– Гм, – ответил мой учитель, – но ведь вы можете этот вопрос обратить на него самого. Именно так замысловато выразился старик. Я понял, что наставник в законе божием не верит в бога, и успокоился окончательно.
Состав учеников в реальном училище был разноплеменный и разноисповедный. Преподавание «закона божьего» производилось по принадлежности: православным священником, протестантским пастором, католическим пастером и еврейским законоучителем. Поп, племянник архиерея и, как говорили, любимец дам, был молодой блондин писаной красоты, под Христа, только вполне салонного, в золотых очках, при пышных золотистых волосах, вообще невыносимого благолепия. Перед уроком религии ученики разделялись, иноверцам приходилось выходить из класса, иногда под носом у священника. Он всегда делал особое лицо, глядя на выходящих с выражением презрения, чуть смягченного истинно христианской снисходительностью. «Вы куда?» – спрашивал он кого-нибудь из выходящих. «Мы – католики», – отвечал тот. «А, католики, – повторял он, покачивая головой, – так, так, так… А вы?» – «Мы – евреи…» – «Еврейчики, еврейчики, так, так, так…» К католикам приходил черной тенью ксендз, всегда у самой стенки появляясь и исчезая незаметно, так что за все годы я так и не уловил его бритого лица. Добродушный человек, по фамилии Цигельман, преподавал евреям-ученикам на русском языке Библию и историю еврейского народа. Этих занятий никто не брал всерьез.

Задание 1>
Ответьте на вопросы по отрывку о реальном училище:
(а) Во что, как понял рассказчик, не верит наставник в законе божием?
(б) Какие очки носил поп, преподававший православным ученикам?
(в) На каком языке Цигельман преподавал ученикам-евреям Библию и историю еврейского народа?
Задание 2> Напишите продолжение отрывка о реальном училище, начав сразу после его последнего предложения.
Приведённые далее записи никак не связаны с этим отрывком.

Фрагмент из набора данных:

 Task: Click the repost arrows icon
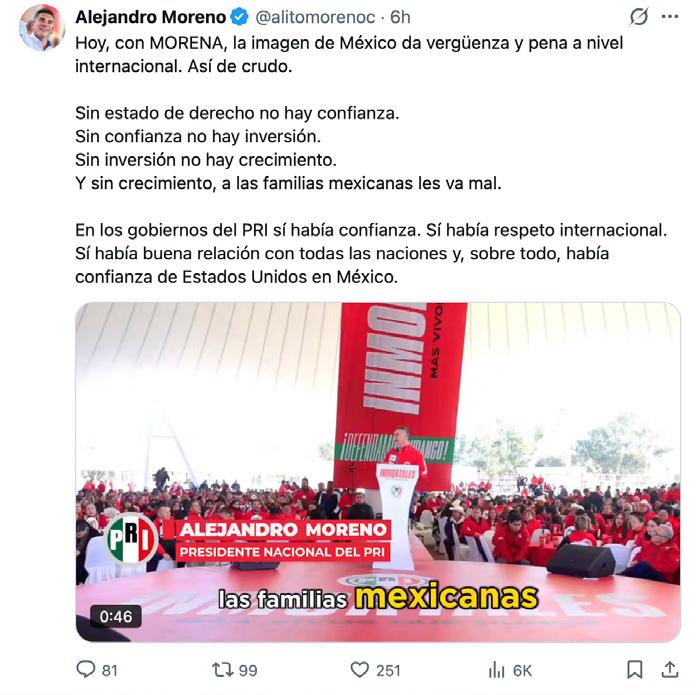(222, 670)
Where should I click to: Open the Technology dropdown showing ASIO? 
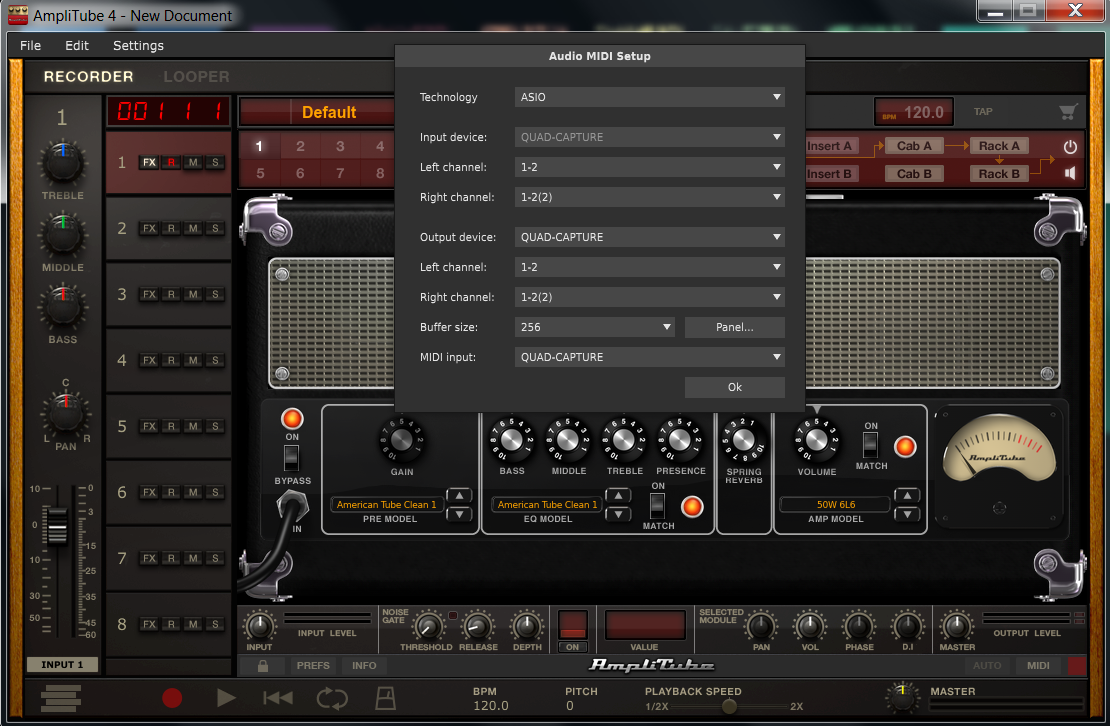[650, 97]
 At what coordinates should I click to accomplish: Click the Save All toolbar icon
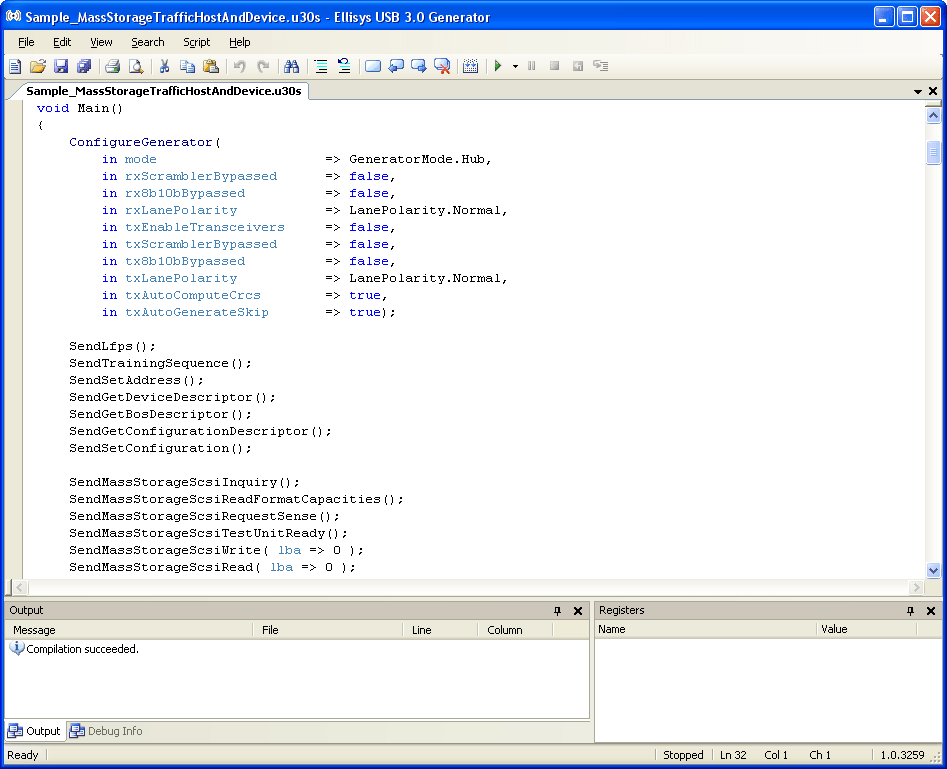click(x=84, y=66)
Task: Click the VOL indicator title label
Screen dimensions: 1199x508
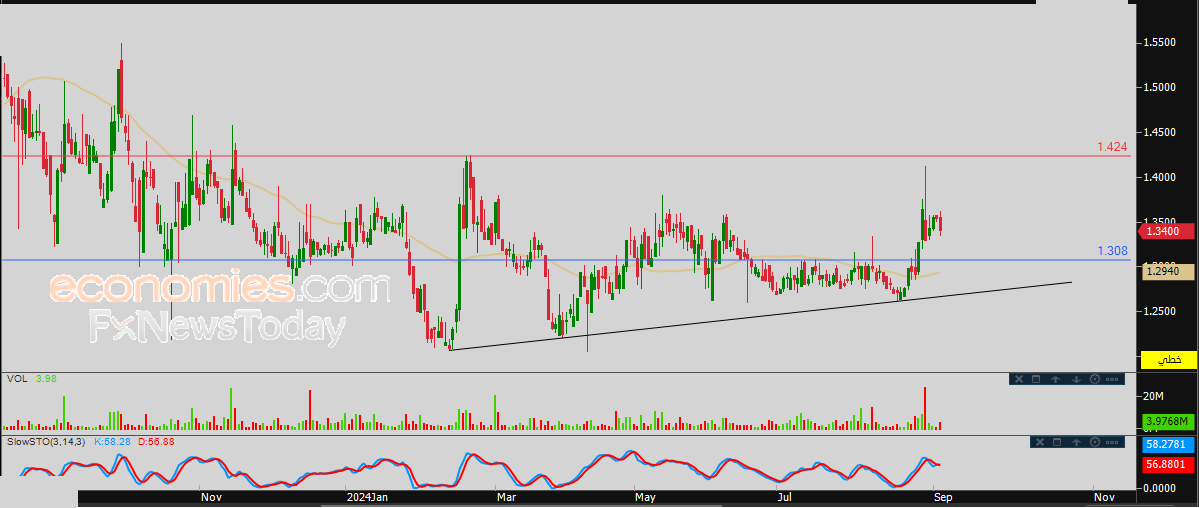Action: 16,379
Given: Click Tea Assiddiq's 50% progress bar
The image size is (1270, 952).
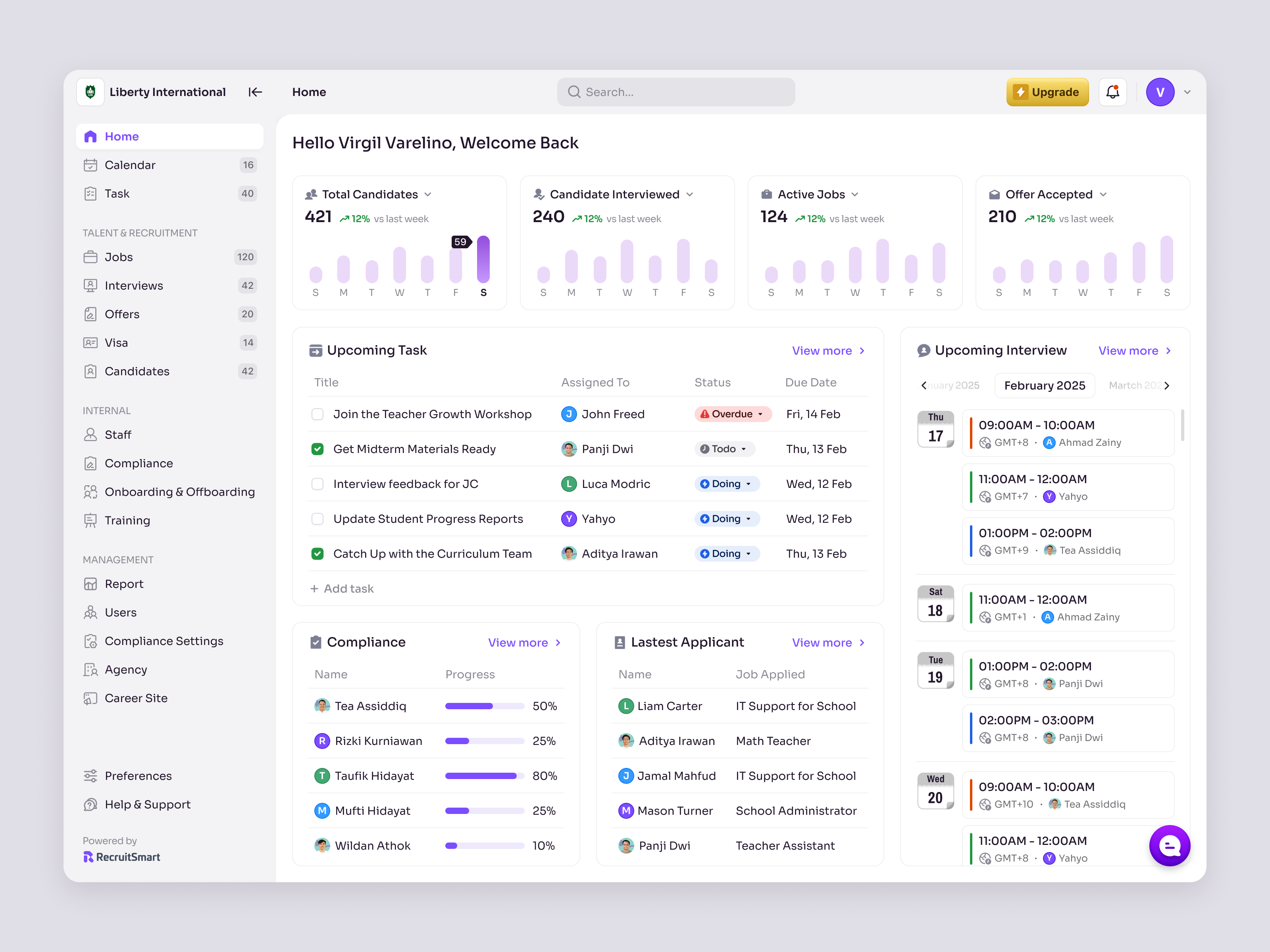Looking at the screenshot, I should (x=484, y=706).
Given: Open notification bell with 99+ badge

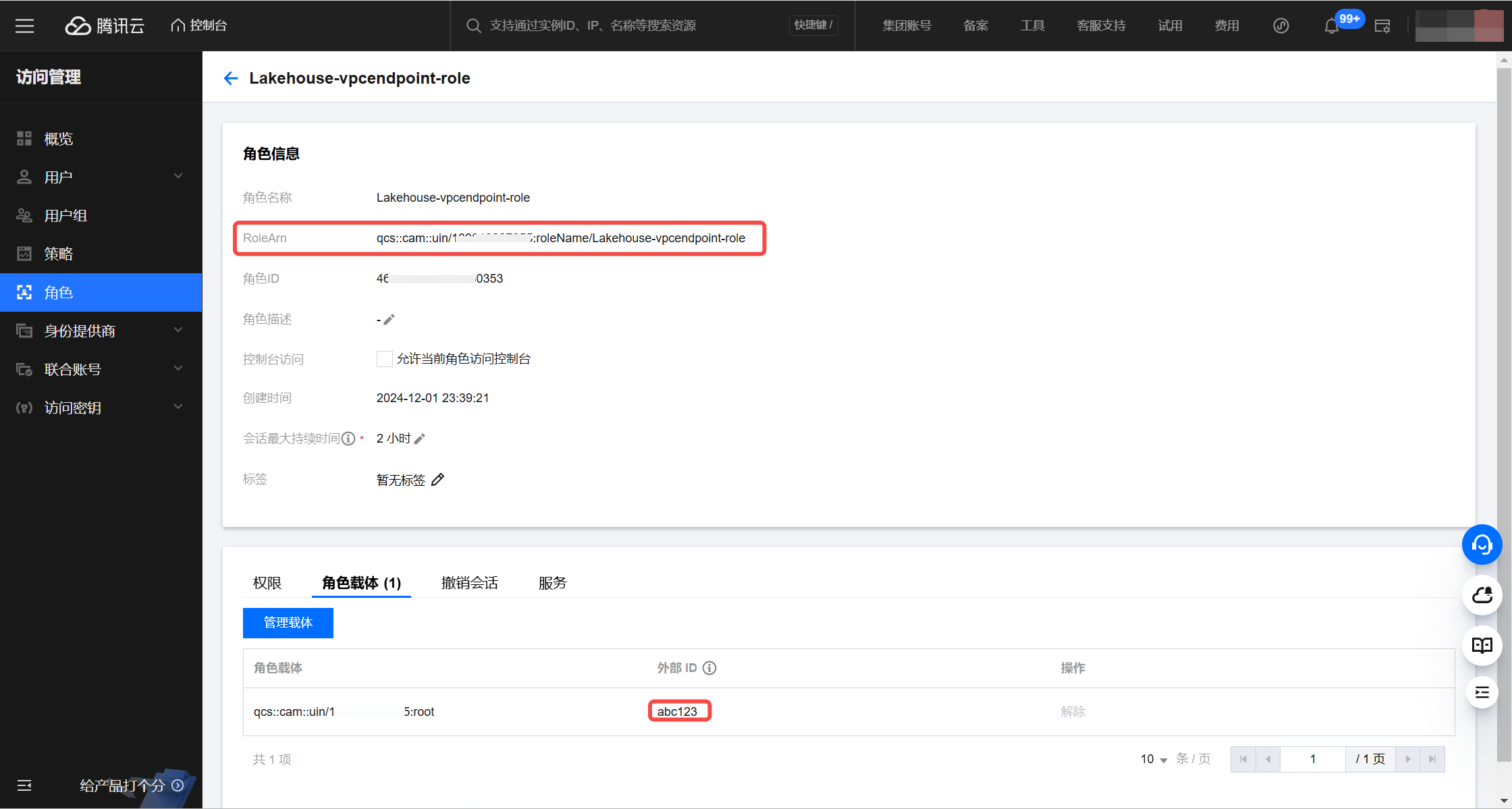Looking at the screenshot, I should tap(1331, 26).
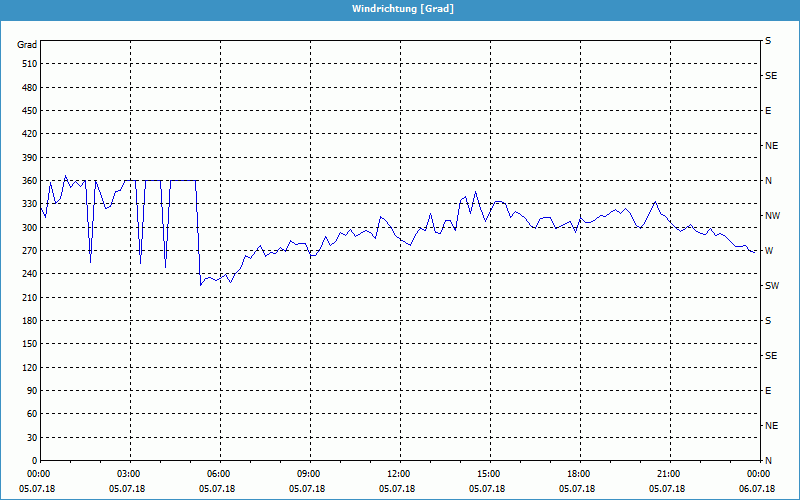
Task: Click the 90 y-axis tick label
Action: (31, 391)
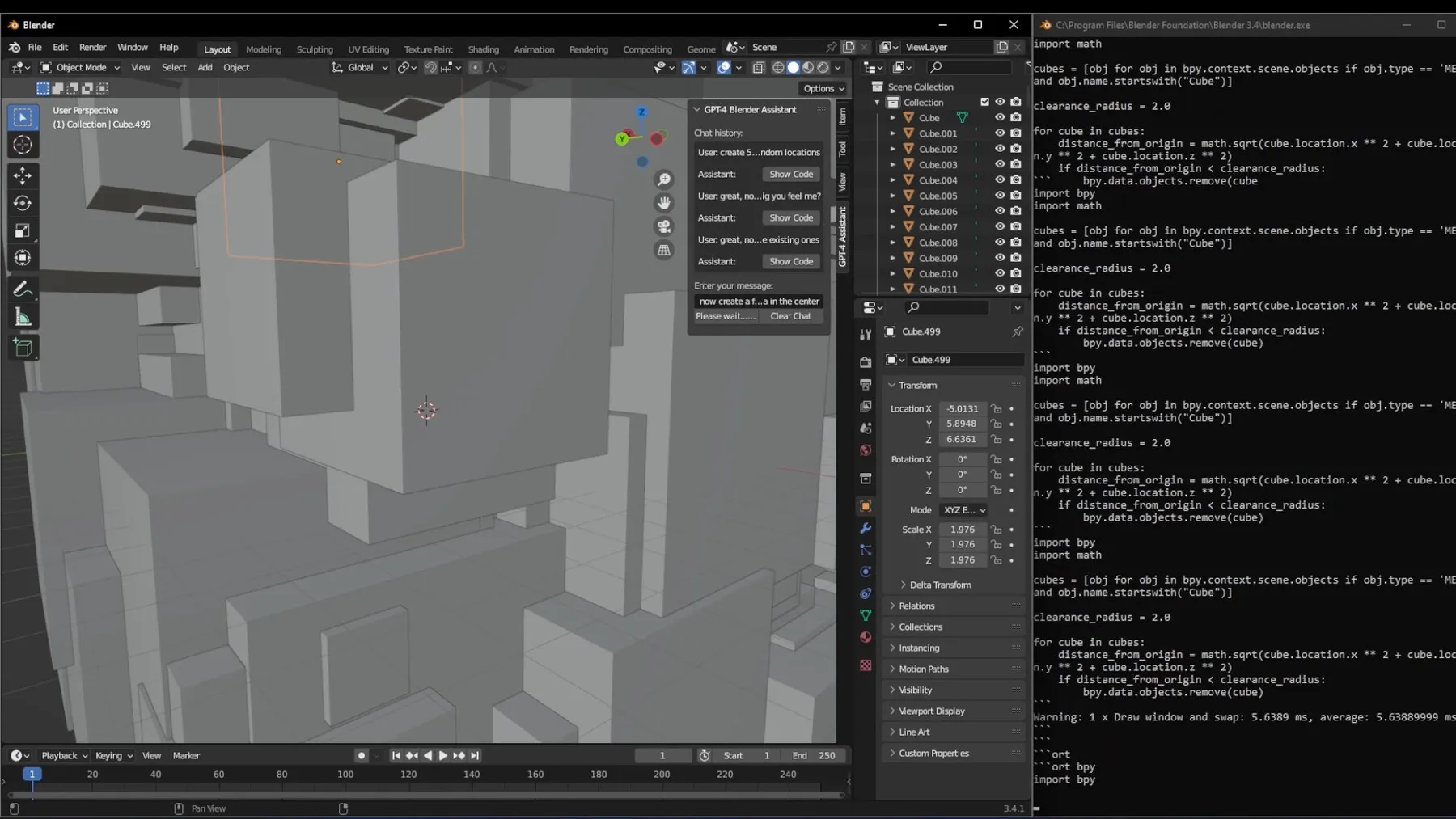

Ответ 1>
(а) В бога.
(б) Золотые.
(в) На русском.

Ответ 2>
Национальный момент в психологии моей не занимал самостоятельного места, так как мало ощущался в повседневной жизни. После ограничительных законов 1881 г. отец, правда, не мог больше покупать землю, к чему так стремился, и мог лишь под прикрытием арендовать ее. Но меня все это мало задевало. Сын зажиточного землевладельца, я принадлежал скорее к привилегированным, чем к угнетенным. Язык семьи и двора был русско-украинский. При поступлении в училище была, правда, для евреев процентная норма, из- за которой я потерял год. Но дальше я шел все время первым и нормы непосредственно не ощущал. Прямой национальной травли в училище не было. Этому препятствовала до известной степени уже национальная пестрота не только ученического, но и учительского состава. Подспудный шовинизм, однако, чувствовался и время от времени прорывался наружу. Историк Любимов допрашивал с особым пристрастием ученикаполяка о преследовании православных поляками в Белоруссии и Литве. Мицкевич, смуглый и худощавый мальчик, стоял с прозеленью на щеках, стиснув зубы и не говоря ни слова. «Ну, что же вы? – поощрял его Любимов с оттенком явного сладострастия. – Что же вы молчите?» Один из учеников не вытерпел: «Мицкевич сам поляк и католик». «А… а… – протянул Любимов с явно фальшивым удивлением, – здесь различий мы не делаем…»
Я одинаково остро ощущал и замаскированные гнусности историка по отношению к полякам, и злобную придирчивость француза Бюрнанда к немцам, и покачивание попика головой по поводу «еврейчиков». Национальное неравноправие послужило, вероятно, одним из подспудных толчков к недовольству существующим строем, но этот мотив совершенно растворялся в других явлениях общественной несправедливости и не играл не только основной, но и вообще самостоятельной роли.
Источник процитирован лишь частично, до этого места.